Scientists have long known how to control the transmission of light based on wavelength, direction and polarization however now scientists have found a way to limit what light is transmitted through based solely on the angle from which it comes.
The device works by precisely stacking layers of ultra thin materials alternating between two different types. These layers together will provide a reflective surface there is also a very specific angle, dubbed the Brewster angle, which actually allows light to be transmitted through like a regular pane of glass.
For this experiment, the researchers alternated layers of glass with tantalum oxide, though the team says that any two materials that do not share refractive indices would cause the same effect. Currently, they have created an angle of selectivity of about 10 degrees which allows light through.
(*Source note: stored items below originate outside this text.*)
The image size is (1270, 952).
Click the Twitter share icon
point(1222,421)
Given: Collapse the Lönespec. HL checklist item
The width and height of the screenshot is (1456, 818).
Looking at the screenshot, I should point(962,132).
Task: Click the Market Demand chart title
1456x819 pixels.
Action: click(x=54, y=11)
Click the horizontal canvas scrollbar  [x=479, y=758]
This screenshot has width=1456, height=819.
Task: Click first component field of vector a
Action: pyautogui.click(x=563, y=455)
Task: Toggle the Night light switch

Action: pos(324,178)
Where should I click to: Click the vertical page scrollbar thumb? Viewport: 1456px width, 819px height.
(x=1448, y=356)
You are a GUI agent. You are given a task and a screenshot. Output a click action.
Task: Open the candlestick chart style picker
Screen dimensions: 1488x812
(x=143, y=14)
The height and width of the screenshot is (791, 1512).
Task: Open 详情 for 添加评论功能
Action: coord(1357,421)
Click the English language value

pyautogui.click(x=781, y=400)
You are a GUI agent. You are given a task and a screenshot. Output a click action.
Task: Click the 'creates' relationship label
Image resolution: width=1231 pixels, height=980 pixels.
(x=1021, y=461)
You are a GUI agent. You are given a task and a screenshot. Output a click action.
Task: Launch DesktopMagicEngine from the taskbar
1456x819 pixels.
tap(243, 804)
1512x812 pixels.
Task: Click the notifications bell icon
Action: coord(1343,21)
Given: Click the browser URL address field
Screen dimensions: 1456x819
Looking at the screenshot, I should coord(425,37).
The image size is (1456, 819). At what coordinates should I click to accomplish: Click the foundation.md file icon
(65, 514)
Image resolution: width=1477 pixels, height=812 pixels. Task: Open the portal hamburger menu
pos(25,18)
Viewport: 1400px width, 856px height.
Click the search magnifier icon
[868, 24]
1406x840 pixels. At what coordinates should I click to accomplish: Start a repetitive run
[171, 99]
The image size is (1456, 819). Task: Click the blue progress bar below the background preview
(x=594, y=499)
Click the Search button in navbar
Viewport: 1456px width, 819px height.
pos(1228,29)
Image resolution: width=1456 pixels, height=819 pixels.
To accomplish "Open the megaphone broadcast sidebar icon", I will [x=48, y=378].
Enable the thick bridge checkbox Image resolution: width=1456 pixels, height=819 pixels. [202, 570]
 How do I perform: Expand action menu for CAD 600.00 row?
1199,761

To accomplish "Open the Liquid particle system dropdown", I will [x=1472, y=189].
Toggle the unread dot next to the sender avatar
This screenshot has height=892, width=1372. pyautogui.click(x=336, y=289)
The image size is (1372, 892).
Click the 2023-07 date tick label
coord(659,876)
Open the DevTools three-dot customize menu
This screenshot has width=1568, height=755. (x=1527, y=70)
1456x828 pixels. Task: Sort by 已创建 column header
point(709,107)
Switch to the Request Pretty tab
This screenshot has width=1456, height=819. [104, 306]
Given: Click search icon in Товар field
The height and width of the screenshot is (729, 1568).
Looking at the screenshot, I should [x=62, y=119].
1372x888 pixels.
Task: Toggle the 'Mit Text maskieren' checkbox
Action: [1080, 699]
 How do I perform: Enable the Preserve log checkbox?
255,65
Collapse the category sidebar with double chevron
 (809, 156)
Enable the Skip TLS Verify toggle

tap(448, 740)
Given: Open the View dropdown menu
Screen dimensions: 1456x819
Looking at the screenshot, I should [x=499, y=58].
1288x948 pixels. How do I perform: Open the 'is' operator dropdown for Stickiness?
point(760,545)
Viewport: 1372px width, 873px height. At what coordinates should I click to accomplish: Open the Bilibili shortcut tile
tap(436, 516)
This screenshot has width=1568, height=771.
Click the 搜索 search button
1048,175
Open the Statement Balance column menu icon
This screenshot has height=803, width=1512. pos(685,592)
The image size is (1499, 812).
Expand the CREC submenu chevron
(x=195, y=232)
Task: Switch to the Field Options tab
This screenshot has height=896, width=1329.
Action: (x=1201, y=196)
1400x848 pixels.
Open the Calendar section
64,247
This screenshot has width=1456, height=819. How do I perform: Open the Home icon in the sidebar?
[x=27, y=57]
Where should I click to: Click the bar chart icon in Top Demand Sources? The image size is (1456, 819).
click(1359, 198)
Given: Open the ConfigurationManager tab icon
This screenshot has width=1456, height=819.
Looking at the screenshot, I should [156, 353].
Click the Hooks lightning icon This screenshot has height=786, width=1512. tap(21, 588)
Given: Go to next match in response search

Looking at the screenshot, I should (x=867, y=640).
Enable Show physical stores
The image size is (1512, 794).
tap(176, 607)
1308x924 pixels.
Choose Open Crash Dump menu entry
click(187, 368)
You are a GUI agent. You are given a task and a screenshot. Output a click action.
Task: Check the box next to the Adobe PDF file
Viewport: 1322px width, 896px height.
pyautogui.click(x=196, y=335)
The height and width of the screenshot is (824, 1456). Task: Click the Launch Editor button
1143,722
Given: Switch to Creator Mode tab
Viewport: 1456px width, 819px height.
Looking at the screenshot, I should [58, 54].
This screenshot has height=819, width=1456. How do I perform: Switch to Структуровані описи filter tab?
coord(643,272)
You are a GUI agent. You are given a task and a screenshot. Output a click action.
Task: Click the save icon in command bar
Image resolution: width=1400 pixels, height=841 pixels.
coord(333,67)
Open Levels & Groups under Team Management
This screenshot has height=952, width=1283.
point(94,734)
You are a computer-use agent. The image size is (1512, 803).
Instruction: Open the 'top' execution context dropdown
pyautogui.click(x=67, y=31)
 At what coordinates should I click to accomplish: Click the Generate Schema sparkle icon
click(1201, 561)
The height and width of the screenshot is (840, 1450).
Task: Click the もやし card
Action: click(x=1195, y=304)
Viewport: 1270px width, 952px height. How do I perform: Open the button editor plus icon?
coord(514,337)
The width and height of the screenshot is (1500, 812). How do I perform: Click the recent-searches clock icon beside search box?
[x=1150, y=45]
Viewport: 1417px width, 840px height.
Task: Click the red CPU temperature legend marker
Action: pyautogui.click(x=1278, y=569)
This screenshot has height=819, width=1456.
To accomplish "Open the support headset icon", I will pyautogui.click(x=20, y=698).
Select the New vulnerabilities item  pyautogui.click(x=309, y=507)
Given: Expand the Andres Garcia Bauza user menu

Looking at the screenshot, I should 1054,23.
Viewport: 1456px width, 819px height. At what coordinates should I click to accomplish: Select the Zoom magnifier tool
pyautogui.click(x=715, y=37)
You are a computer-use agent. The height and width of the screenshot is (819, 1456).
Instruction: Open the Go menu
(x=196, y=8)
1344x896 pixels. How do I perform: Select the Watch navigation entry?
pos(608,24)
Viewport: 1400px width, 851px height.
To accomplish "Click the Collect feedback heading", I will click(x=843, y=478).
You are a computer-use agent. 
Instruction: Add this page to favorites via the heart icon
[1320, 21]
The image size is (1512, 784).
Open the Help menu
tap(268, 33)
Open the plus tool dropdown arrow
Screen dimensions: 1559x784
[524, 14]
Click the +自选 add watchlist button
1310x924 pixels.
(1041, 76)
Though 80 layers were used during this trial, adding more layers would cause the Brewster angle to be much narrower and specific.
So what can we do with this technology? For starters, there are some pretty cool implications in terms of gathering solar energy. When light hits a certain material and heats it up, a certain wavelength of color radiates off it. Solar-harnessing voltaic cells could be used to collect that specific color and convert it into energy. However, this approach requires a great deal of sensitivity in regulating the reflection so that excessive amounts of light and heat aren’t lost.
Additionally, lenses made with this device could be used in telescopes and microscopes to better view objects that might not be very well lit in comparison to other nearby items. In the case of observing a faint star, only the light from the desired star would be permitted to pass through to the observer’s eye; the bright light coming from the moon or brighter stars would be reflected away.
There are also privacy applications in terms of making these panels into computer or smartphone screens. That would allow the user, sitting directly in front of the screen, to view the content, but light would be reflected away for anybody trying to catch a glimpse from a different angle.